*DIRECTIONS*:
Only the lines from the one containing "Click checkmark next" through the end of the data are wanted, reproduced exactly and without pictures.

(Items from a data source)
● ● ● ●

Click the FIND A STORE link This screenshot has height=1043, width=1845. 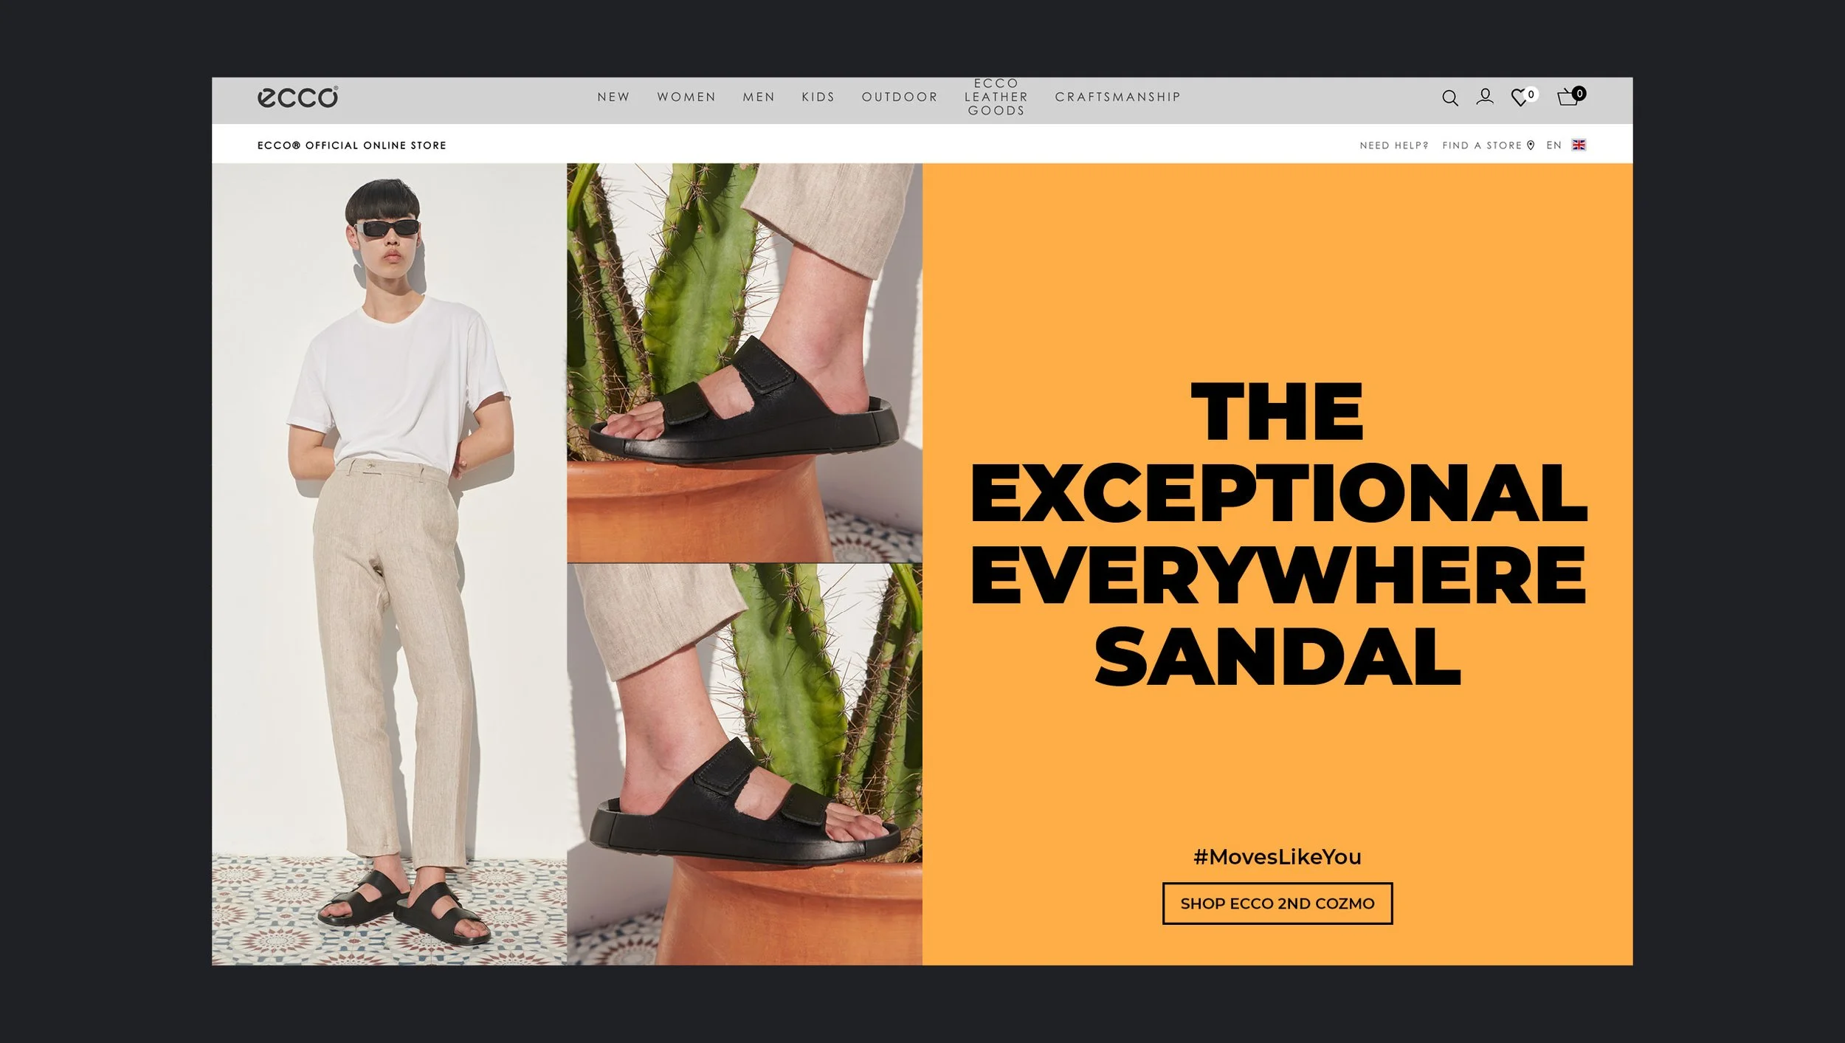point(1482,145)
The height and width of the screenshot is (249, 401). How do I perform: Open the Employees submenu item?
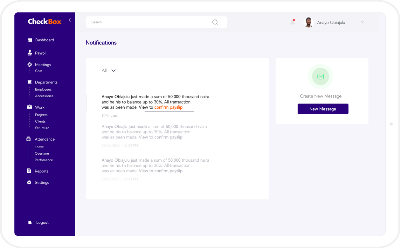coord(43,90)
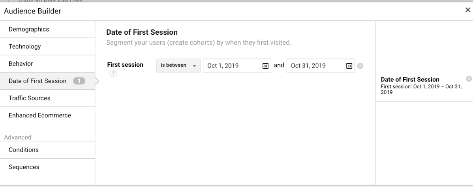This screenshot has width=473, height=187.
Task: Open the 'is between' operator dropdown
Action: pyautogui.click(x=178, y=65)
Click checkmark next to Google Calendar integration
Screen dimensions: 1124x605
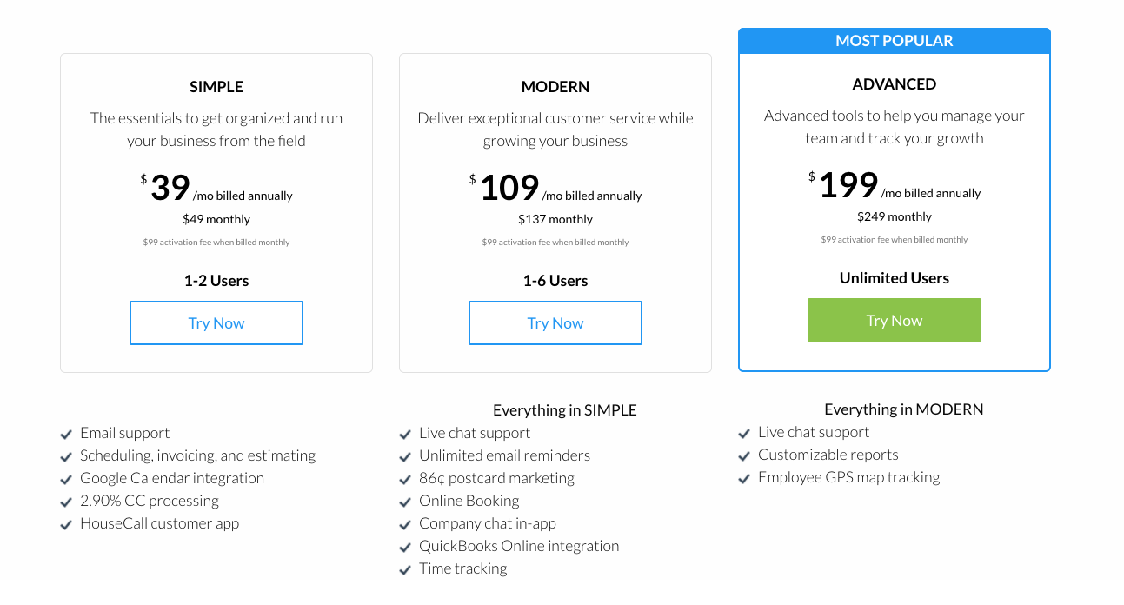(66, 479)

● ● ● ●

*RESULT OF THE TASK*:
Click checkmark next to Google Calendar integration
Screen dimensions: 1124x605
(66, 479)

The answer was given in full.